Prenons le duo amoureux : Julien Sorel conquiert Madame de Rênal, en pensant à elle comme à une place forte et s’il peut la voir et la désirer sous cet aspect particulier, c’est parce qu’il a pris pour modèle Napoléon. La force attractive du premier livre de René Girard est de nous remettre en mémoire des situations et des personnages que nous pensions bien connaître et que nous découvrons sous un nouveau jour, très différent du halo romantique entretenu par la littérature populaire et le cinéma. Ainsi, nous apprenons à découvrir, sous la spontanéité apparente du sujet désirant, cet Autre qui lui sert de modèle au point de lui dicter sa conduite.
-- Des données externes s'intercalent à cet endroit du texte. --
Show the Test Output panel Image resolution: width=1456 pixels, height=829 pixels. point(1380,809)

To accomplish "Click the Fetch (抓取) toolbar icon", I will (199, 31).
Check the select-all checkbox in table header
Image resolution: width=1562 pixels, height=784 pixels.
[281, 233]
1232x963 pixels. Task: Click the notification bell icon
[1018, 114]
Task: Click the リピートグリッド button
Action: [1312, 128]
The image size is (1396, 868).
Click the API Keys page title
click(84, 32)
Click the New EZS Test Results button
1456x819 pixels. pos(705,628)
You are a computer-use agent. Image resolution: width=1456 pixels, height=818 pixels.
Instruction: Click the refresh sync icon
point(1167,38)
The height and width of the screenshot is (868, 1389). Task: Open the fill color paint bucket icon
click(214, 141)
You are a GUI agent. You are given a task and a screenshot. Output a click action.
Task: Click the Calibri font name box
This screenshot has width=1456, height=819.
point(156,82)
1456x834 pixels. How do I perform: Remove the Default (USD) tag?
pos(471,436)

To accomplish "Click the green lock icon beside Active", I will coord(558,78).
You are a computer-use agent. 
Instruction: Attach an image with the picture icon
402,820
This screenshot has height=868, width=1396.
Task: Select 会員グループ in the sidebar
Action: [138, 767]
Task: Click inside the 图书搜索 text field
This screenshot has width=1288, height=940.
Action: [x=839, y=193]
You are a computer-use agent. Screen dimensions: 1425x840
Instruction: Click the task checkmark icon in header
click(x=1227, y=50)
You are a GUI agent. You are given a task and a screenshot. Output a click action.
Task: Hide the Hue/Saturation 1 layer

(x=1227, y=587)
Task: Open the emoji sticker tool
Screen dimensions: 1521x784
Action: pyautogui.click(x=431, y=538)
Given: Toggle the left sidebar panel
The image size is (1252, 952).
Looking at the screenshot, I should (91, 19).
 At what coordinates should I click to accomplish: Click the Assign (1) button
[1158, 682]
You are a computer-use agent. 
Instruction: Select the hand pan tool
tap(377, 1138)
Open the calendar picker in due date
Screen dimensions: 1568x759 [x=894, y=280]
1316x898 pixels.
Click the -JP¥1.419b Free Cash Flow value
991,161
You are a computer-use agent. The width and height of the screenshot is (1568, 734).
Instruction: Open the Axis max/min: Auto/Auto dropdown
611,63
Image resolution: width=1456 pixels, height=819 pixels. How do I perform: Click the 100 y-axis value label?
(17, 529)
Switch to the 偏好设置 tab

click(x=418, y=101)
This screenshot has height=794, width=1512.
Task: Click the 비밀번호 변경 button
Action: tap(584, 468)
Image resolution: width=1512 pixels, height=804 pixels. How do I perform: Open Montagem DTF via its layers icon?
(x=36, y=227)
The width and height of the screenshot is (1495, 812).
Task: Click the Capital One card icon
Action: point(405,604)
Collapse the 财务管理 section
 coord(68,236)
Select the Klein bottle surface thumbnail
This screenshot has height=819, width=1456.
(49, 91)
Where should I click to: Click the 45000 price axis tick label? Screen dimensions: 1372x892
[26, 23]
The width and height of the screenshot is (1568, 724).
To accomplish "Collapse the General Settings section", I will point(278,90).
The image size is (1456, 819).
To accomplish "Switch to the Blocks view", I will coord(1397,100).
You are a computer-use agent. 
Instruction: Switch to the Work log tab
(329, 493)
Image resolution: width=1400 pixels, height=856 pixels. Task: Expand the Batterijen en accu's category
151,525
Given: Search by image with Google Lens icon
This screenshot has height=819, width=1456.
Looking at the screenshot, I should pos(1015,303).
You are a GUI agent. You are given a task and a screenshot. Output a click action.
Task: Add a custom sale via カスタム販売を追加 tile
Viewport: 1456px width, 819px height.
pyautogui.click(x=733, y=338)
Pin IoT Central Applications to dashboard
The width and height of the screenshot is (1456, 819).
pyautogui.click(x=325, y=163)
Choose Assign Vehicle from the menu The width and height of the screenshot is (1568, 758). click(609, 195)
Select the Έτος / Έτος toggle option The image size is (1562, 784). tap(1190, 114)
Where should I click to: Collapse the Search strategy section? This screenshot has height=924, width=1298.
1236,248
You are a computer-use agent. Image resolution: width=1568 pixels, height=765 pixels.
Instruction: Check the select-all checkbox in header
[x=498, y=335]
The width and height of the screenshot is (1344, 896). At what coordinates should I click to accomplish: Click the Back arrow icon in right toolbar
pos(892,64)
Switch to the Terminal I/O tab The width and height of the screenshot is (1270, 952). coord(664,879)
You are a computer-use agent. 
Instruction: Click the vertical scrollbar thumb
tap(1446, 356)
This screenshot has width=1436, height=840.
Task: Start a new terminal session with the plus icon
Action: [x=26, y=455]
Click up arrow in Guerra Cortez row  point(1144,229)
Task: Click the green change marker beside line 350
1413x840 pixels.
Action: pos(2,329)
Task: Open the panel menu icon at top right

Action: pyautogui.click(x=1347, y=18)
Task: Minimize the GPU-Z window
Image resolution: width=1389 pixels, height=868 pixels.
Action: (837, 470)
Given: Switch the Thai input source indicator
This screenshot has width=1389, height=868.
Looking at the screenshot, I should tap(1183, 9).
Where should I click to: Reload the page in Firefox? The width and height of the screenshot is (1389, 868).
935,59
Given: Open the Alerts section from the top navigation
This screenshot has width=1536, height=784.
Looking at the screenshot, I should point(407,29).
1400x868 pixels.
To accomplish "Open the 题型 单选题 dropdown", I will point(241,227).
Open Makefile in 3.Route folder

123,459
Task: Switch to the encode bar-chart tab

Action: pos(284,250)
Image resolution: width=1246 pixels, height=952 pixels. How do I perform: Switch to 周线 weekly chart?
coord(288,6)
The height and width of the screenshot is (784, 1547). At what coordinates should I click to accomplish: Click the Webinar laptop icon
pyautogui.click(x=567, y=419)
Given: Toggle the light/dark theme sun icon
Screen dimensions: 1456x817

La flèche du désir ne va donc pas d’un sujet à un objet mais d’un disciple à un modèle, chargé (à son insu, en général) de lui désigner parmi tous les « biens » de ce monde, celui qui mérite tous ses efforts.

 

Tout duo est un trio, de façon évidente quand le disciple reconnaît l’existence de son modèle, ce qui est le cas de Don Quichotte,  et de façon  dissimulée quand le « sujet »(moderne) refuse de se voir comme un disciple et revendique pour lui-même l’autonomie qu’en réalité, souterrainement, il confère à son ou ses modèles. Le triangle girardien est une structure dynamique où les relations entre les termes importent plus que les termes eux-mêmes. Ainsi, le prestige du modèle, la valeur de l’objet ou la force du désir ne peuvent être pris isolément, ils se renforcent ou périssent ensemble. Si le modèle cesse d’être un obstacle, il perd son prestige et le désir sa force. De là à transformer les obstacles en modèles, il n’y a qu’un pas.

 

Le premier livre de René Girard traite du roman moderne, de Cervantès à Proust. Ce qu’ont en commun Don Quichotte, Julien Sorel, Madame Bovary, Swann, l’éternel mari de Dostoïevski, c’est de désirer quelque chose ou quelqu’un « qui n’est pas leur genre ». Leur désir est « métaphysique », selon René Girard, parce que même s’il se porte apparemment vers des objets désirables, comme l’estime d’autrui, une position sociale élevée, un grand amour, chacun désire en réalité l’impossible : ETRE soi-même quelqu’un d’autre.

 

La nature imitative du désir est généralement dissimulée, aux autres et à soi-même sous l’influence du romantisme, qui tient à la singularité du « moi ». Le moi est d’autant moins un être singulier qu’il reflète à son insu des personnages imités. Dans une société démocratique qui ne hiérarchise pas les relations entre sujets désirants et modèles, l’imitation de n’importe qui par n’importe qui crée les « modes » et encourage le consumérisme. Elle crée surtout un monde concurrentiel où chacun est le rival de tous, où disciples et modèles deviennent interchangeables, des « doubles », ce qui engendre une lutte souterraine des consciences et fait proliférer ces sentiments modernes, selon Stendhal, qui sont « l’envie, la jalousie et la haine impuissante ».